First image then video: A two-stage network for spatiotemporal video denoising
This work addresses video denoising for applications like video processing and computer vision, but it is incremental as it builds on existing spatiotemporal methods with a simple two-stage modification.
The paper tackles motion blur artifacts in spatiotemporal video denoising by proposing a two-stage neural network that first denoises images spatially and then applies spatiotemporal processing, achieving state-of-the-art performance on the Vimeo90K dataset with improvements in both denoising quality and computation.

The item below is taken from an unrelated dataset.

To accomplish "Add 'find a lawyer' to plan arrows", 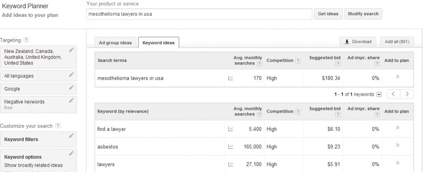I will coord(397,128).
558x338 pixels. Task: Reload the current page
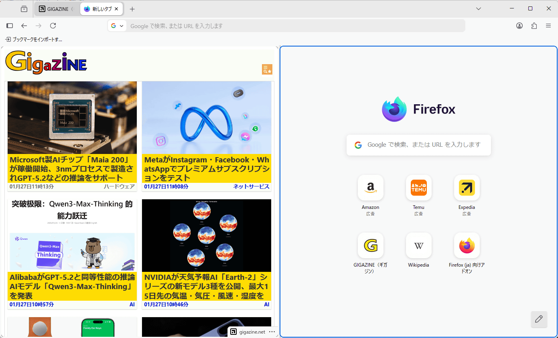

Video denoising is to remove noise from noise-corrupted data, thus recovering true signals via spatiotemporal processing. Existing approaches for spatiotemporal video denoising tend to suffer from motion blur artifacts, that is, the boundary of a moving object tends to appear blurry especially when the object undergoes a fast motion, causing optical flow calculation to break down. In this paper, we address this challenge by designing a first-image-then-video two-stage denoising neural network, consisting of an image denoising module for spatially reducing intra-frame noise followed by a regular spatiotemporal video denoising module. The intuition is simple yet powerful and effective: the first stage of image denoising effectively reduces the noise level and, therefore, allows the second stage of spatiotemporal denoising for better modeling and learning everywhere, including along the moving object boundaries. This two-stage network, when trained in an end-to-end fashion, yields the state-of-the-art performances on the video denoising benchmark Vimeo90K dataset in terms of both denoising quality and computation. It also enables an unsupervised approach that achieves comparable performance to existing supervised approaches.